* [YOUR INSTRUCTIONS]:
Pull out every line in the rows below that contains the string "width". Case counts, so match capitalization exactly.

* [SUPPLIED MATERIAL]:

= = = = =

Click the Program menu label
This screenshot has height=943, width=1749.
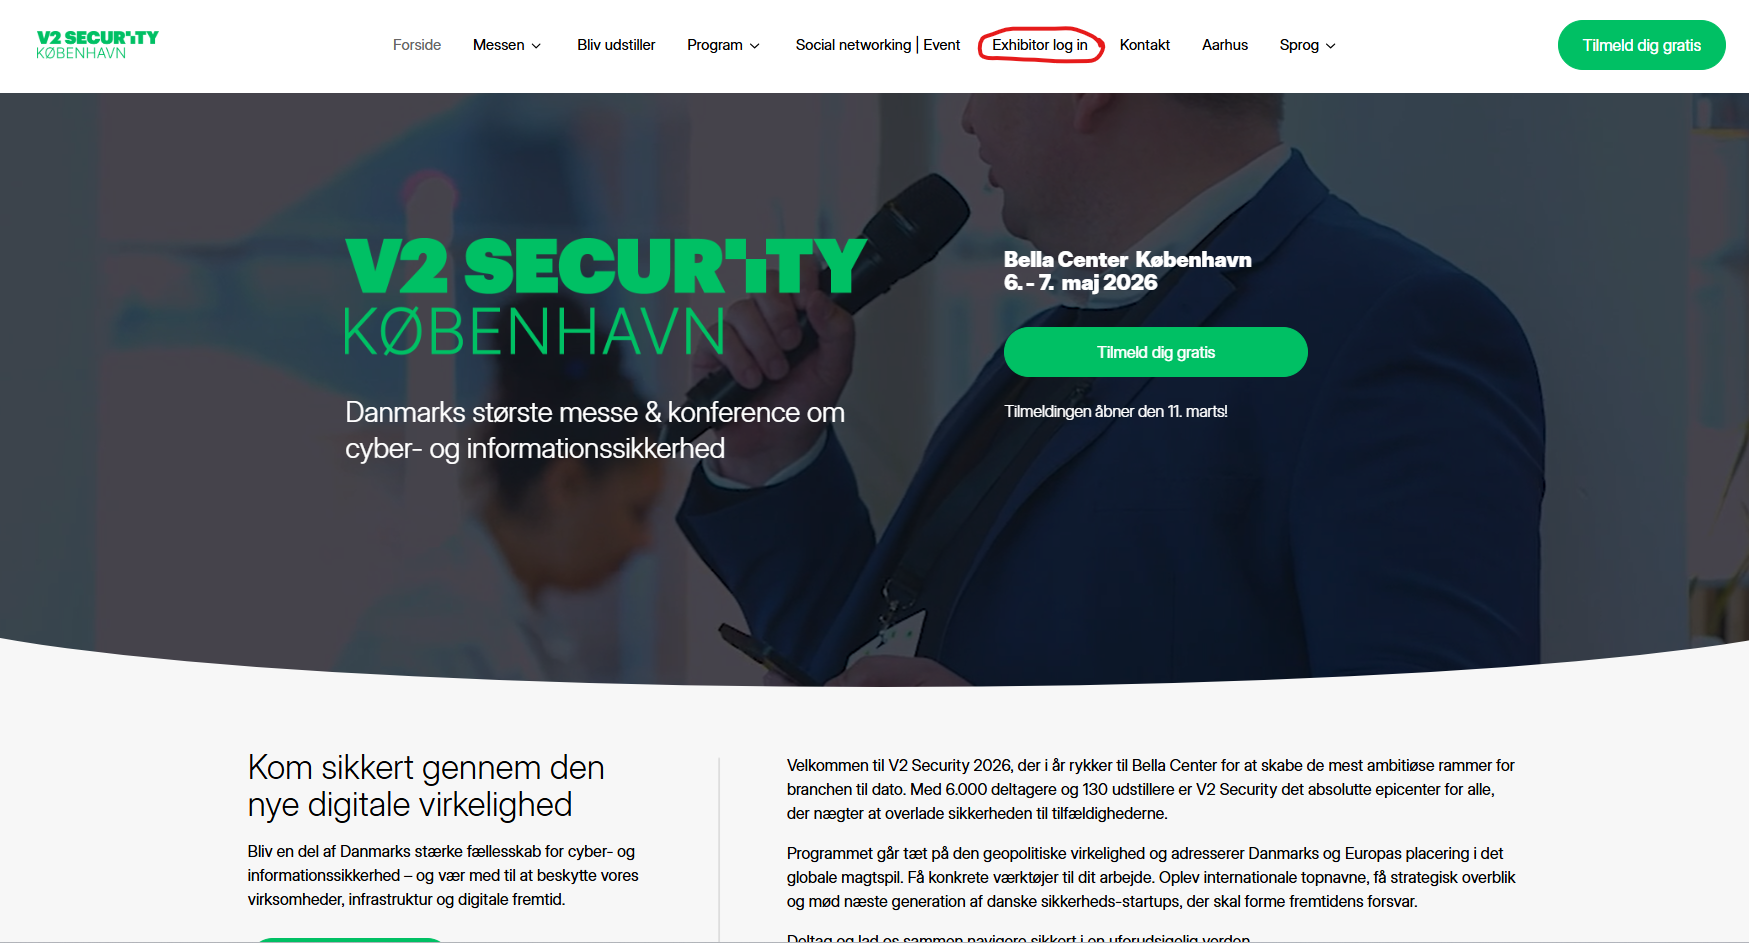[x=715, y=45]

= = = = =

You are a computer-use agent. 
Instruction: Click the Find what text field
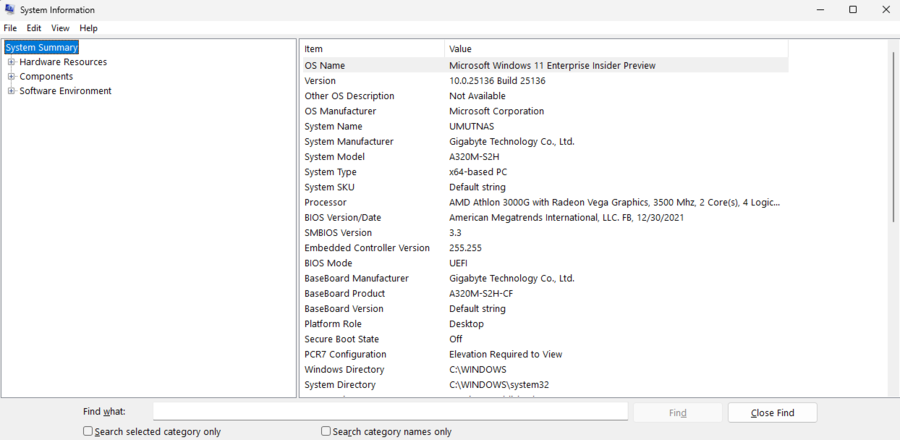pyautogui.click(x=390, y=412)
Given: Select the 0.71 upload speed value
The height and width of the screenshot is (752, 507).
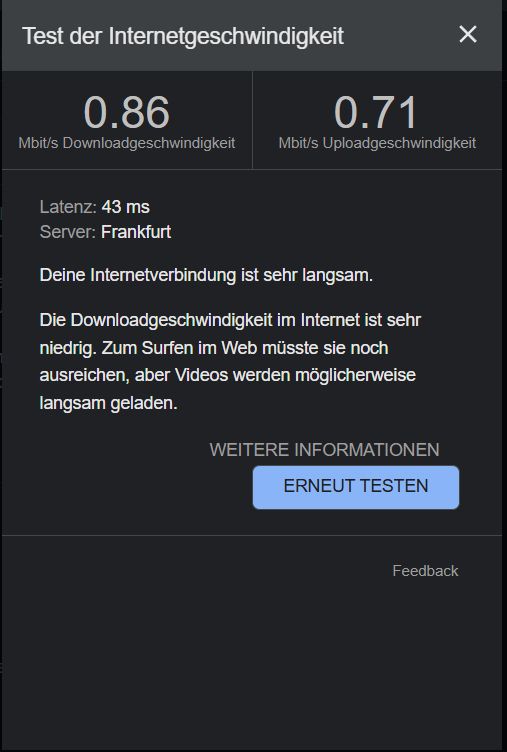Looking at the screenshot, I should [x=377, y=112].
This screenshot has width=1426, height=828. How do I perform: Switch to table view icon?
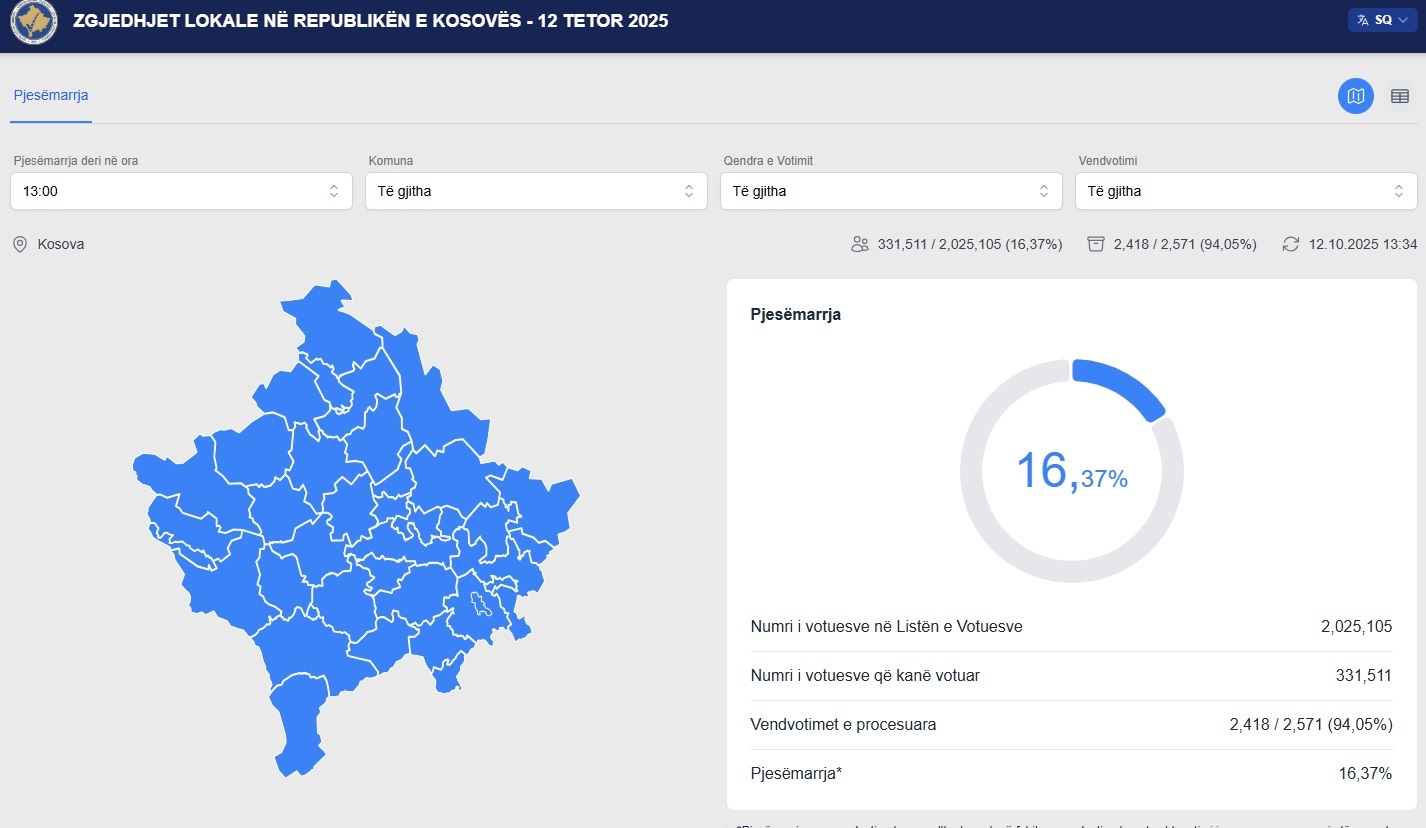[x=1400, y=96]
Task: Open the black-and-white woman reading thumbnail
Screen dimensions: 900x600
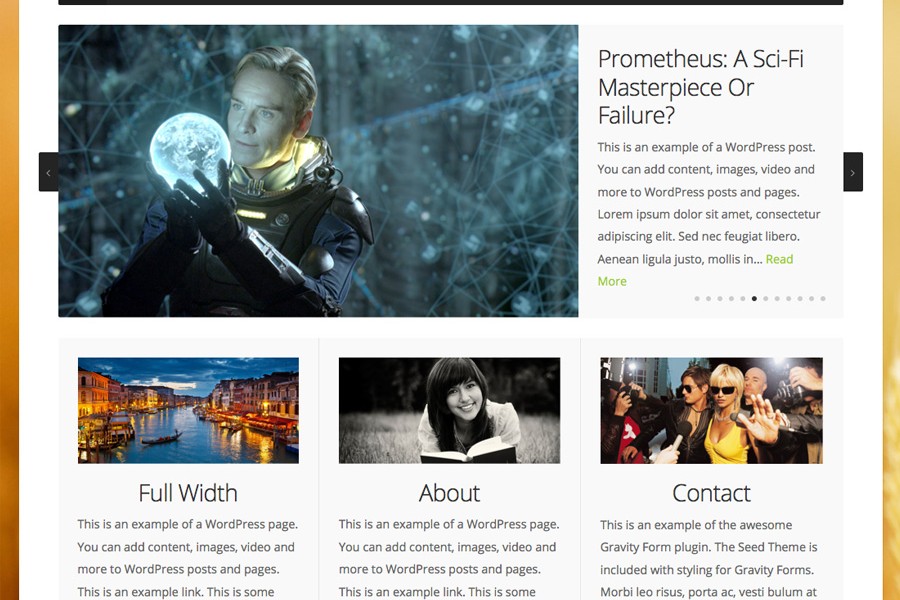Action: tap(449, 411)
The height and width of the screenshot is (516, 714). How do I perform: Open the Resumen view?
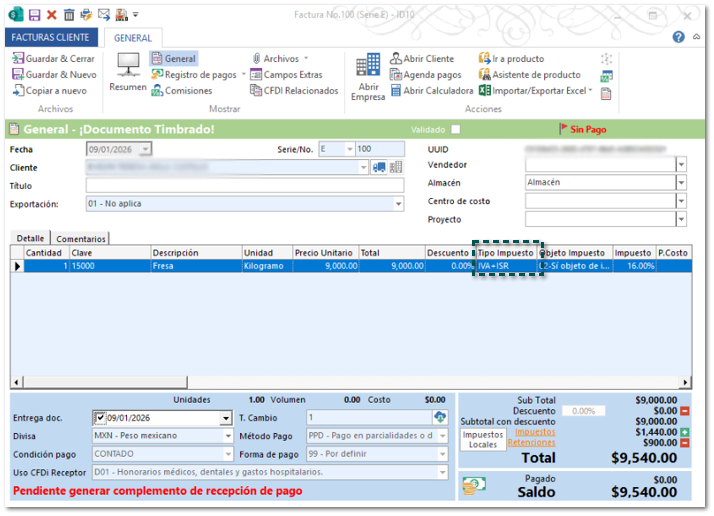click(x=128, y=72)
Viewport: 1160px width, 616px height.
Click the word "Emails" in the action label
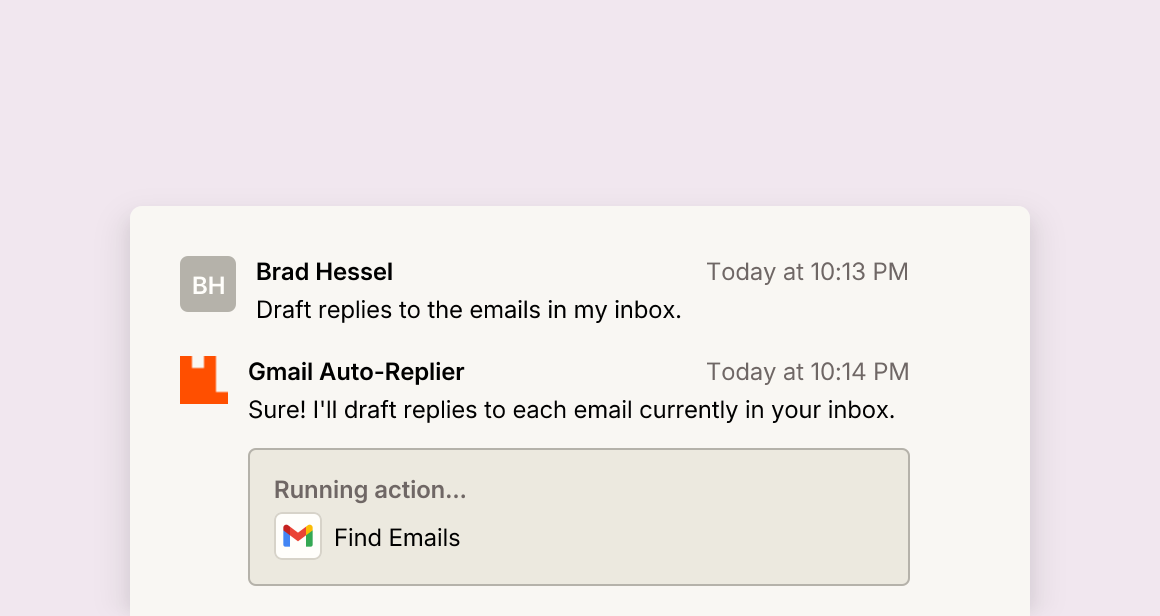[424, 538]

= = = = =

* [THE OUTPUT]:
This screenshot has height=943, width=1749.
The height and width of the screenshot is (752, 507).
This screenshot has width=1426, height=828. How do I perform: Switch to table view icon?
The height and width of the screenshot is (516, 714). How do I perform: Open the Resumen view?
Viewport: 1160px width, 616px height.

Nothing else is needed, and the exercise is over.